Time to summit Pine Hill. Up we go But that means we must go down and this is the beginning of me sliding down on my butt on many parts of this trail.  My trekking poles were helpful, but at times I just gave into the comfort and security of scooting down the rocks. 

Time to head up to Cobble Mountain and the lesson of trust.  Mike and I read, research all our hikes.  We do our homework, but nothing prepared me for what I was about to face.  The books mentioned a scramble, using handholds.  One gently mentioned that one would have to climb up an 8 foot ledge.  I had been lulled in a to  false sense “of this is a moderate trail, nothing I can’t handle.”  I’m short, 5’2″  which means sometimes these scrambles aren’t easy and having to get up an 8 foot ledge is almost impossible by myself.  The pictures doesn’t  fully explain how high up you have to pull yourself up …just look for yourself:

Mike hoists himself up first, a bit of a struggle for him but he manages.  Next it is my turn.  I feel the color drain from my face, inner conflict starts, the voices of you can do this and you can’t do it start to control my brain.

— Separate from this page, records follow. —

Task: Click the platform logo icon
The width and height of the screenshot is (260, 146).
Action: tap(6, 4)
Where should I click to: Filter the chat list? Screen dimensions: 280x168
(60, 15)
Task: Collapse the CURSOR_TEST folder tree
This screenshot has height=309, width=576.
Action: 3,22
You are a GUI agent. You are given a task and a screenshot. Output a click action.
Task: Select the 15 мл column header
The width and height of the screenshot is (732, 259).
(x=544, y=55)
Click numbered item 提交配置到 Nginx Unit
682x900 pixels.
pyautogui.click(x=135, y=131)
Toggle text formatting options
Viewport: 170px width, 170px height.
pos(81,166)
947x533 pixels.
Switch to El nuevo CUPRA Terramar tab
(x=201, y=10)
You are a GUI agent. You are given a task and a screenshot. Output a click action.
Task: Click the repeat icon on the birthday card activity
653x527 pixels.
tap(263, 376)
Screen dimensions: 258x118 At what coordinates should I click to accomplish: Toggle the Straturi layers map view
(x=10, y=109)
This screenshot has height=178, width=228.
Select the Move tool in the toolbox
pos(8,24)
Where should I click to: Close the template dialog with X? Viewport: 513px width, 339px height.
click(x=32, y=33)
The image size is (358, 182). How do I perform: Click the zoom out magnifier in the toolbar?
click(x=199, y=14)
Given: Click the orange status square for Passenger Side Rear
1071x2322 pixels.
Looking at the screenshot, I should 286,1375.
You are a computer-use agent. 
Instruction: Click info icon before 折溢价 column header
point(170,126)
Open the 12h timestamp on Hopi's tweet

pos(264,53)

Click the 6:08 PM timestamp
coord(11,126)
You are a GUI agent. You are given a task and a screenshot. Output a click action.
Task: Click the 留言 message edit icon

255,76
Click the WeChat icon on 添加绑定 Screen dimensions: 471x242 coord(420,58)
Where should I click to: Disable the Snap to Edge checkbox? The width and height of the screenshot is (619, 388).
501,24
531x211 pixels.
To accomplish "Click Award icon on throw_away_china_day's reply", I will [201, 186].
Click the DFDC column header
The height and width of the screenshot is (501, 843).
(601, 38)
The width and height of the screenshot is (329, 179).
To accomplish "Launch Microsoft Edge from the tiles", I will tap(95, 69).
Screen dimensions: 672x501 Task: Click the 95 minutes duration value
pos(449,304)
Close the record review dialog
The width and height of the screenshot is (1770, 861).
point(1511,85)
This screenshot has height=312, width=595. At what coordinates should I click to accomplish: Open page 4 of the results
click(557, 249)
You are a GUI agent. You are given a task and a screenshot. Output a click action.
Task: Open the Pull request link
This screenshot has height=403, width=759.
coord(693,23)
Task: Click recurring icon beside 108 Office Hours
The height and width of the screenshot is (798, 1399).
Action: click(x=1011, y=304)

Mike stands patiently trying to coax me to hold onto him and he will pull me up.  The tears start, the panic is becoming stronger, so do I try to find my way around this or throw my gear up to Mike , then he can pull me up?  The battle that is waging inside of me, is causing me to feel sick.  I know deep down, if I don’t do this, I will kick myself for giving up.  But I have to give total control to Mike to get me up here, can I, can I do this?  The battle shifts inside my head, I’m going to do this…but can I trust Mike enough to pull me up and not pull him down or  even over my shoulder?  What do I do?

I realize at this moment, he has never let me down and he won’t now.  I pass my gear up to him, hold my breath, grasp his hand,  squeeze my eyes shut (probably not the smartest thing to do) and give a leap of faith to our life together, place all my trust in him and I made it or rather we made it.

Next we ascended another 30 feet of ledge, but after that last battle, nothing can stop me.  The views on Cobble Mountain were stunning.

We proceeded down, with some deep descents.  At our car, we unpacked a great lunch of chopped salad, bread, cheese and chocolate chip cookies.  We soaked our tired, sore feet in the brook and reflected on the events of the day. Will I do this hike again? You betcha!!

The best reward of this hike, was learning what the deep meaning of trust is and an awakening of self-confidence in myself.

The Details:  Macedonia Brook, Ridge Trail, Kent, CT.  Loop Trail. 7.1 miles 5 hours about 45 minutes of rest.  Difficult and technical hike, don’t let the first few miles fool you.